[[ Supplied data open ]]

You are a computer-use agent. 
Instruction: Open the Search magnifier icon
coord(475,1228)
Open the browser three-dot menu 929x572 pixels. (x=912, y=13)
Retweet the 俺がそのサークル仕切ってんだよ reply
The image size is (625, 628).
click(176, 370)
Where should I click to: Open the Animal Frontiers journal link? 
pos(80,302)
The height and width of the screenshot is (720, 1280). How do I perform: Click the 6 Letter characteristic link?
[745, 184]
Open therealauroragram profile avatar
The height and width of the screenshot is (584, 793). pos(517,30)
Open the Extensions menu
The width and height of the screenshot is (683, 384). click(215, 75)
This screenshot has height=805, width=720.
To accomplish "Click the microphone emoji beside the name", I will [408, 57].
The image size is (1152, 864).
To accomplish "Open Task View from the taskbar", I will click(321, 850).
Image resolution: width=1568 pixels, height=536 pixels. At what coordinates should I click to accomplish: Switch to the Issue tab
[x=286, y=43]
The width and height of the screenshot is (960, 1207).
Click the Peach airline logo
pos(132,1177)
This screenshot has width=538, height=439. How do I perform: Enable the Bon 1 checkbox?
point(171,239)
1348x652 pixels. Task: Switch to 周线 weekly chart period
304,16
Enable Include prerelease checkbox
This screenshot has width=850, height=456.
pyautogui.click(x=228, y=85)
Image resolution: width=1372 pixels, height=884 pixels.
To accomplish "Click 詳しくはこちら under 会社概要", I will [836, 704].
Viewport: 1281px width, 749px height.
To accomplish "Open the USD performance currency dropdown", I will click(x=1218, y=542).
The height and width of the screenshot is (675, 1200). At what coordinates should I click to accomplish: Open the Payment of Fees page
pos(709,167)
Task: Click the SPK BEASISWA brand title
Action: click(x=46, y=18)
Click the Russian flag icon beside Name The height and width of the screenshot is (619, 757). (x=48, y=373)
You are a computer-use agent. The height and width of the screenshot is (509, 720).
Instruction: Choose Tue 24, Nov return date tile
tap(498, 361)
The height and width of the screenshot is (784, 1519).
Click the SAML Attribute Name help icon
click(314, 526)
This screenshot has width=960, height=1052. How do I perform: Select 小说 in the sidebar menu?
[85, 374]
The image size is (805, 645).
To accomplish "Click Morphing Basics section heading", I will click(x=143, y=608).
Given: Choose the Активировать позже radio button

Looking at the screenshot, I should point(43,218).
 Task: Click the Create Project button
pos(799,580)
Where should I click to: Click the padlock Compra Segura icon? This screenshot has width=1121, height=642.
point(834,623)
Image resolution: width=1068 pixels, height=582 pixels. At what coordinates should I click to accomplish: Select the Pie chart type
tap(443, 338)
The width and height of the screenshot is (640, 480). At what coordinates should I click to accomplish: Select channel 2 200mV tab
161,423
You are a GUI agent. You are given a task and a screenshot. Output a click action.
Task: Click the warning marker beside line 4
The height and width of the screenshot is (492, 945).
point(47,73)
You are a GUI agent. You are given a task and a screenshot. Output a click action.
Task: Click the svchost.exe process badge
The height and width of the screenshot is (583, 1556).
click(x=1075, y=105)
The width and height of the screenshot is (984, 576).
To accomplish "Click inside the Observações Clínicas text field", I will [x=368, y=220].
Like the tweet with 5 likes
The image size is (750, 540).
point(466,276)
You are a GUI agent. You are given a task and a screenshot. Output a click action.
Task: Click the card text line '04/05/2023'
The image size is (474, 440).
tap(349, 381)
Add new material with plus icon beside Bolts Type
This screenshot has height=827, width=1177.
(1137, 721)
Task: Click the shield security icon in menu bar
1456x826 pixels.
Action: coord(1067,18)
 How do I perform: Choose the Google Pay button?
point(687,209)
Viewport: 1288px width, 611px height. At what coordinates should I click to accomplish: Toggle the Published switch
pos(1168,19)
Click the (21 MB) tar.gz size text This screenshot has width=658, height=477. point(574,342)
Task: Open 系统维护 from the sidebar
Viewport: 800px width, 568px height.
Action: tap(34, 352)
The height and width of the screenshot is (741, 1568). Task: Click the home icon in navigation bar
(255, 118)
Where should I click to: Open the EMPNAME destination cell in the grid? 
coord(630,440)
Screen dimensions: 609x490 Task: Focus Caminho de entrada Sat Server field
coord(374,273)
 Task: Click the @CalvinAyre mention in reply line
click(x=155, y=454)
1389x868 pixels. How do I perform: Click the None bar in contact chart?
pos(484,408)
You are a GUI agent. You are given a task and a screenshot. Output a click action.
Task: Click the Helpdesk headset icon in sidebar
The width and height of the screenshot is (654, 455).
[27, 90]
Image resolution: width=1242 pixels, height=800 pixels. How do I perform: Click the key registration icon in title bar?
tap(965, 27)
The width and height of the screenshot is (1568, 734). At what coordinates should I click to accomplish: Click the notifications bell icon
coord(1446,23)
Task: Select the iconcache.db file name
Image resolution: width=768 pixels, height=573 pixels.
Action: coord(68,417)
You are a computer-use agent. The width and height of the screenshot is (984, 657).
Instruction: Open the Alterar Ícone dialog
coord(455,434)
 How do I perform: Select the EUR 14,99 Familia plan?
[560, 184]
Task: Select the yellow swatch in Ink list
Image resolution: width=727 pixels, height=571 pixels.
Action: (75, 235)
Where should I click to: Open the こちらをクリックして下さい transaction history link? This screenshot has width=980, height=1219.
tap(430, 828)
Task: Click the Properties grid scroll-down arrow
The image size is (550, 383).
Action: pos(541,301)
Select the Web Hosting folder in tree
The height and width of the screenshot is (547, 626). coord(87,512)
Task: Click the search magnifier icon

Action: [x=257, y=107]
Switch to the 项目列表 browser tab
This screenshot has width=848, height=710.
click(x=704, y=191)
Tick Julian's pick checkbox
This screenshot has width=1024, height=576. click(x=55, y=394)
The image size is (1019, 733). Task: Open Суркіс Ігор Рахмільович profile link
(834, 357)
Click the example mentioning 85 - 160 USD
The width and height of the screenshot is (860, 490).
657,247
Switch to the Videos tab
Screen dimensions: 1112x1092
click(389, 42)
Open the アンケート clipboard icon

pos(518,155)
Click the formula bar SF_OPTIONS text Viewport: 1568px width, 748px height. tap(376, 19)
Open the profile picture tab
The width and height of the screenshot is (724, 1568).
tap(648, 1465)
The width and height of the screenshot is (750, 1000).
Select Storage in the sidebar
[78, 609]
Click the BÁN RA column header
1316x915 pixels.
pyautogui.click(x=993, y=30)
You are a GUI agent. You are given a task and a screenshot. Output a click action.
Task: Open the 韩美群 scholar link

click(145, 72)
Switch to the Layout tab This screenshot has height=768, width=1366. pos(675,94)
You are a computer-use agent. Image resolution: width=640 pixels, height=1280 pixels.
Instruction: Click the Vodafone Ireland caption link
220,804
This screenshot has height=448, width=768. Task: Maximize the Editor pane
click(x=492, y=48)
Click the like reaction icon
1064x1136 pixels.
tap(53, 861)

[[ Supplied data closed ]]

**Task to carry out:**
Go through the records and repeat each one exactly as written.

**Finished exercise:**
You are a computer-use agent. 
Instruction: Open the Search magnifier icon
coord(475,1228)
Open the browser three-dot menu 929x572 pixels. (x=912, y=13)
Retweet the 俺がそのサークル仕切ってんだよ reply
The image size is (625, 628).
click(176, 370)
Where should I click to: Open the Animal Frontiers journal link? 
pos(80,302)
The height and width of the screenshot is (720, 1280). How do I perform: Click the 6 Letter characteristic link?
[745, 184]
Open therealauroragram profile avatar
The height and width of the screenshot is (584, 793). pos(517,30)
Open the Extensions menu
The width and height of the screenshot is (683, 384). click(215, 75)
This screenshot has height=805, width=720.
To accomplish "Click the microphone emoji beside the name", I will [408, 57].
The image size is (1152, 864).
To accomplish "Open Task View from the taskbar", I will click(321, 850).
Image resolution: width=1568 pixels, height=536 pixels. At what coordinates should I click to accomplish: Switch to the Issue tab
[x=286, y=43]
The width and height of the screenshot is (960, 1207).
Click the Peach airline logo
pos(132,1177)
This screenshot has width=538, height=439. How do I perform: Enable the Bon 1 checkbox?
point(171,239)
1348x652 pixels. Task: Switch to 周线 weekly chart period
304,16
Enable Include prerelease checkbox
This screenshot has width=850, height=456.
pyautogui.click(x=228, y=85)
Image resolution: width=1372 pixels, height=884 pixels.
To accomplish "Click 詳しくはこちら under 会社概要", I will [836, 704].
Viewport: 1281px width, 749px height.
To accomplish "Open the USD performance currency dropdown", I will click(x=1218, y=542).
The height and width of the screenshot is (675, 1200). At what coordinates should I click to accomplish: Open the Payment of Fees page
pos(709,167)
Task: Click the SPK BEASISWA brand title
Action: click(x=46, y=18)
Click the Russian flag icon beside Name The height and width of the screenshot is (619, 757). (x=48, y=373)
You are a computer-use agent. The height and width of the screenshot is (509, 720).
Instruction: Choose Tue 24, Nov return date tile
tap(498, 361)
The height and width of the screenshot is (784, 1519).
Click the SAML Attribute Name help icon
click(314, 526)
This screenshot has width=960, height=1052. How do I perform: Select 小说 in the sidebar menu?
[85, 374]
The image size is (805, 645).
To accomplish "Click Morphing Basics section heading", I will click(x=143, y=608).
Given: Choose the Активировать позже radio button

Looking at the screenshot, I should point(43,218).
 Task: Click the Create Project button
pos(799,580)
Where should I click to: Click the padlock Compra Segura icon? This screenshot has width=1121, height=642.
point(834,623)
Image resolution: width=1068 pixels, height=582 pixels. At what coordinates should I click to accomplish: Select the Pie chart type
tap(443, 338)
The width and height of the screenshot is (640, 480). At what coordinates should I click to accomplish: Select channel 2 200mV tab
161,423
You are a GUI agent. You are given a task and a screenshot. Output a click action.
Task: Click the warning marker beside line 4
The height and width of the screenshot is (492, 945).
point(47,73)
You are a GUI agent. You are given a task and a screenshot. Output a click action.
Task: Click the svchost.exe process badge
The height and width of the screenshot is (583, 1556).
click(x=1075, y=105)
The width and height of the screenshot is (984, 576).
To accomplish "Click inside the Observações Clínicas text field", I will [x=368, y=220].
Like the tweet with 5 likes
The image size is (750, 540).
point(466,276)
You are a GUI agent. You are given a task and a screenshot. Output a click action.
Task: Click the card text line '04/05/2023'
The image size is (474, 440).
tap(349, 381)
Add new material with plus icon beside Bolts Type
This screenshot has height=827, width=1177.
(1137, 721)
Task: Click the shield security icon in menu bar
1456x826 pixels.
Action: coord(1067,18)
 How do I perform: Choose the Google Pay button?
point(687,209)
Viewport: 1288px width, 611px height. At what coordinates should I click to accomplish: Toggle the Published switch
pos(1168,19)
Click the (21 MB) tar.gz size text This screenshot has width=658, height=477. point(574,342)
Task: Open 系统维护 from the sidebar
Viewport: 800px width, 568px height.
Action: tap(34, 352)
The height and width of the screenshot is (741, 1568). Task: Click the home icon in navigation bar
(255, 118)
Where should I click to: Open the EMPNAME destination cell in the grid? 
coord(630,440)
Screen dimensions: 609x490 Task: Focus Caminho de entrada Sat Server field
coord(374,273)
 Task: Click the @CalvinAyre mention in reply line
click(x=155, y=454)
1389x868 pixels. How do I perform: Click the None bar in contact chart?
pos(484,408)
You are a GUI agent. You are given a task and a screenshot. Output a click action.
Task: Click the Helpdesk headset icon in sidebar
The width and height of the screenshot is (654, 455).
[27, 90]
Image resolution: width=1242 pixels, height=800 pixels. How do I perform: Click the key registration icon in title bar?
tap(965, 27)
The width and height of the screenshot is (1568, 734). At what coordinates should I click to accomplish: Click the notifications bell icon
coord(1446,23)
Task: Select the iconcache.db file name
Image resolution: width=768 pixels, height=573 pixels.
Action: coord(68,417)
You are a computer-use agent. The width and height of the screenshot is (984, 657).
Instruction: Open the Alterar Ícone dialog
coord(455,434)
 How do I perform: Select the EUR 14,99 Familia plan?
[560, 184]
Task: Select the yellow swatch in Ink list
Image resolution: width=727 pixels, height=571 pixels.
Action: (75, 235)
Where should I click to: Open the こちらをクリックして下さい transaction history link? This screenshot has width=980, height=1219.
tap(430, 828)
Task: Click the Properties grid scroll-down arrow
The image size is (550, 383).
Action: pos(541,301)
Select the Web Hosting folder in tree
The height and width of the screenshot is (547, 626). coord(87,512)
Task: Click the search magnifier icon

Action: [x=257, y=107]
Switch to the 项目列表 browser tab
This screenshot has width=848, height=710.
click(x=704, y=191)
Tick Julian's pick checkbox
This screenshot has width=1024, height=576. click(x=55, y=394)
The image size is (1019, 733). Task: Open Суркіс Ігор Рахмільович profile link
(834, 357)
Click the example mentioning 85 - 160 USD
The width and height of the screenshot is (860, 490).
657,247
Switch to the Videos tab
Screen dimensions: 1112x1092
click(389, 42)
Open the アンケート clipboard icon

pos(518,155)
Click the formula bar SF_OPTIONS text Viewport: 1568px width, 748px height. tap(376, 19)
Open the profile picture tab
The width and height of the screenshot is (724, 1568).
tap(648, 1465)
The width and height of the screenshot is (750, 1000).
Select Storage in the sidebar
[78, 609]
Click the BÁN RA column header
1316x915 pixels.
pyautogui.click(x=993, y=30)
You are a GUI agent. You are given a task and a screenshot. Output a click action.
Task: Open the 韩美群 scholar link

click(145, 72)
Switch to the Layout tab This screenshot has height=768, width=1366. pos(675,94)
You are a computer-use agent. Image resolution: width=640 pixels, height=1280 pixels.
Instruction: Click the Vodafone Ireland caption link
220,804
This screenshot has height=448, width=768. Task: Maximize the Editor pane
click(x=492, y=48)
Click the like reaction icon
1064x1136 pixels.
tap(53, 861)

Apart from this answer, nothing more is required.